Optiv has published a report based on a recent survey of cybersecurity leaders that highlights the critical importance of implementing zero trust as an effective way to reduce cyber risk.
Respondents cited zero trust as one of the most effective security practices, and 100% acknowledged it as important in reducing their organization’s cyber risk.
Zero trust is an information security model based on the principle of maintaining strict access controls by not trusting anyone or any action by default, even those already inside the network perimeter. Each transaction is evaluated for need and risk. In other words, assume breach and trust nothing by taking the default position that any entity — user or device — is a potential threat. In a networked world full of threat actors, never trust, always verify.

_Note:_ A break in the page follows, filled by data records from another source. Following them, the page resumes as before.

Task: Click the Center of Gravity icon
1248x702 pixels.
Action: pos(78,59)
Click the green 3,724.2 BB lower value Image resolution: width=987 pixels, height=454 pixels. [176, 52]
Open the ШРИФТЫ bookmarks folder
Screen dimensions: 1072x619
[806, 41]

“The need for and importance of implementing a zero trust strategy remains top of mind for cybersecurity leaders,” says Jerry Chapman, engineering fellow at Optiv.
While survey respondents agreed on the need for a zero trust architecture, they noted several cultural and environmental factors impeding a zero trust evolution within their organization. The top three include:
- Too many internal silos/stakeholders for different components of zero trust (47%)
- Too many legacy technologies that do not “support” zero trust (44%)
- Lack of internal expertise to develop zero trust roadmap and policies (39%)
The 150 survey responses came from various sectors, including financial, health care, high tech and government. Forty-three percent of respondents were at the CISO/CSO level at organizations with 1,000-5,000 employees.